They're on the CC list, hopefully they'll chime in...
> I personally prefer a reasonable explanation for the current behaviour
> rather than a magic "solution" to the problem. But that's up to you.
Well sure...but if nothing else it helps to point to a possible cause.
I'm currently looking at the locking implications of the patch to see if
it completely closes the race window or just narrows it.
Chris
On Wed, 29 Oct 2014, Chris Friesen wrote:
> On 10/29/2014 01:26 PM, Thomas Gleixner wrote:
> > On Wed, 29 Oct 2014, Chris Friesen wrote:
> > > On 10/29/2014 12:05 PM, Thomas Gleixner wrote:
> > > It seems plausible that the reason why page writeback never completes is
> > > that
> > > it's blocking trying to take inode->i_data_sem for reading, as seen in the
> > > following stack trace (from a hung system):
> > >
> > > [<ffffffff8109cd0c>] rt_down_read+0x2c/0x40
> > > [<ffffffff8120ac91>] ext4_map_blocks+0x41/0x270
> > > [<ffffffff8120f0dc>] mpage_da_map_and_submit+0xac/0x4c0
> > > [<ffffffff8120f9c9>] write_cache_pages_da+0x3f9/0x420
> > > [<ffffffff8120fd30>] ext4_da_writepages+0x340/0x720
> > > [<ffffffff8111a5f4>] do_writepages+0x24/0x40
> > > [<ffffffff81191b71>] writeback_single_inode+0x181/0x4b0
> > > [<ffffffff811922a2>] writeback_sb_inodes+0x1b2/0x290
> > > [<ffffffff8119241e>] __writeback_inodes_wb+0x9e/0xd0
> > > [<ffffffff811928e3>] wb_writeback+0x223/0x3f0
> > > [<ffffffff81192b4f>] wb_check_old_data_flush+0x9f/0xb0
> > > [<ffffffff8119403f>] wb_do_writeback+0x12f/0x250
> > > [<ffffffff811941f4>] bdi_writeback_thread+0x94/0x320
> >
> > Well, the point is that the JBD write out is not completed.
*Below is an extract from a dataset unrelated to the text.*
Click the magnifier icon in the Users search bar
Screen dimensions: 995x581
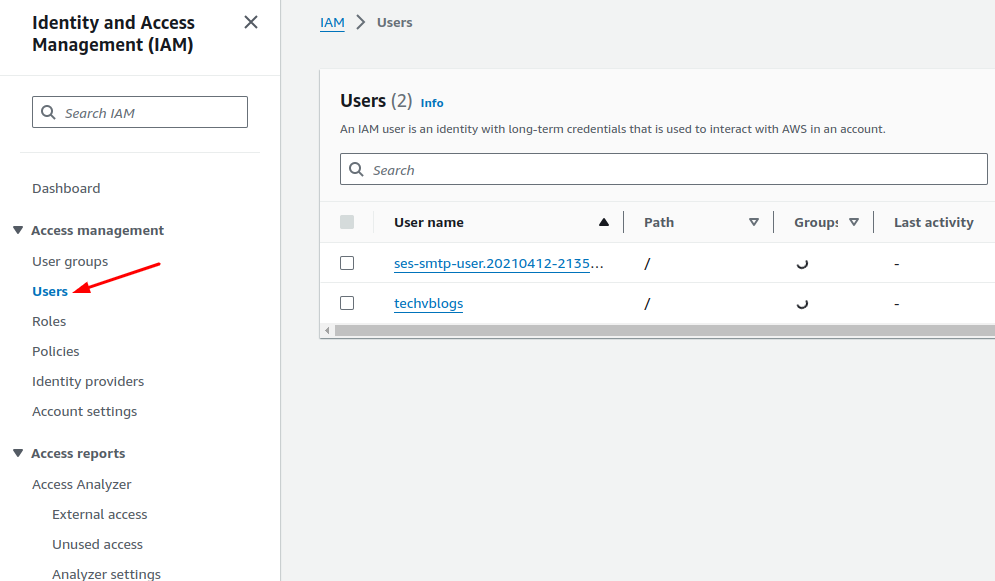(x=357, y=169)
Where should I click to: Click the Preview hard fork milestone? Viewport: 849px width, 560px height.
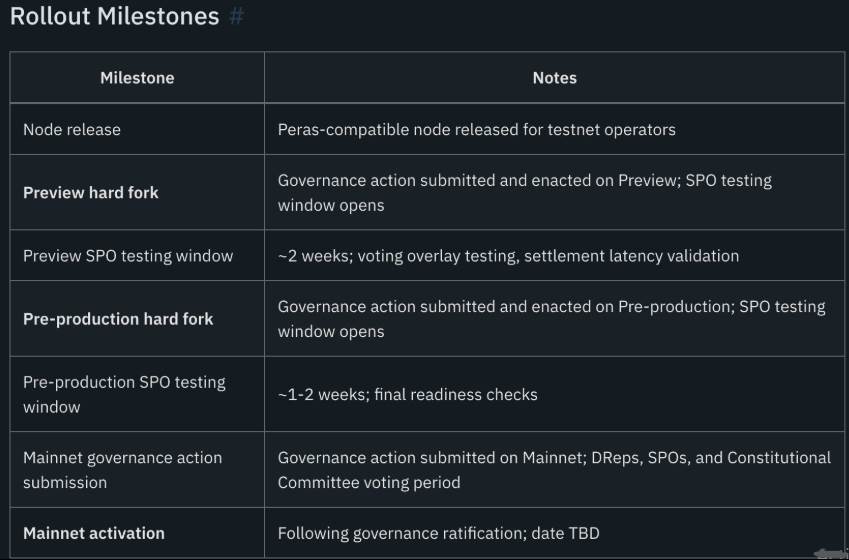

The above
> > is just the consequence. So really looking at ext4 inode write backs
> > and something stuck on BJ_Shadow or the inode sem is the wrong
> > place. It's all just caused by the JDB writeout not being completed
> > for whatever reason.
>
> I'll willingly confess my ignorance of filesystem code before I started
> looking at this issue. I was under the impression that the above stack trace
> (for the "flush-147:3" task, in this case) was performing the write out of the
> page that had been flagged for writeback by JBD...is that not the case? If
> not, then could you point me in the right direction?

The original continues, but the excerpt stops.